*** Record excerpts
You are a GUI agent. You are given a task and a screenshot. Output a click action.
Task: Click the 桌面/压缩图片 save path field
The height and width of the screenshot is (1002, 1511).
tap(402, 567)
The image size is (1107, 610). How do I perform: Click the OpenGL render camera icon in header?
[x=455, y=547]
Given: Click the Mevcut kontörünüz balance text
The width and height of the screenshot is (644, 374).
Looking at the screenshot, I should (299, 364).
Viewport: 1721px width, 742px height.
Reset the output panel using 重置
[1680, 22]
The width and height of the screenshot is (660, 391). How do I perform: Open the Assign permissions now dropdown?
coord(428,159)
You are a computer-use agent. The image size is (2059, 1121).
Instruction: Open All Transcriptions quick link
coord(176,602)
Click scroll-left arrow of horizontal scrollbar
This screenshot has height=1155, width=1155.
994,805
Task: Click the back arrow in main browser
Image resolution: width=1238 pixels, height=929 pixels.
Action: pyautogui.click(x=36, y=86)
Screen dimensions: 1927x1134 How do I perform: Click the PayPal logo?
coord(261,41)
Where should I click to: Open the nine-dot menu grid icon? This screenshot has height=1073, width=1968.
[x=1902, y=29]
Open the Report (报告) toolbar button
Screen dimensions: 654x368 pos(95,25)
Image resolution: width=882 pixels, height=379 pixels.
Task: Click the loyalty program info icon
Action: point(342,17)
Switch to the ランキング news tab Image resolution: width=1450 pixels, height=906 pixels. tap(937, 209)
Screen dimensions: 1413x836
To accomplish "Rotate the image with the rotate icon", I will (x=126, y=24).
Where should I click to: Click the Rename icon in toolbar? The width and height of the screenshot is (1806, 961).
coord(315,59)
******
_Task:_ Above are some records. Copy each of their lines that holds the string "arrow".

_Exercise result:_
Click scroll-left arrow of horizontal scrollbar
Task: Click the back arrow in main browser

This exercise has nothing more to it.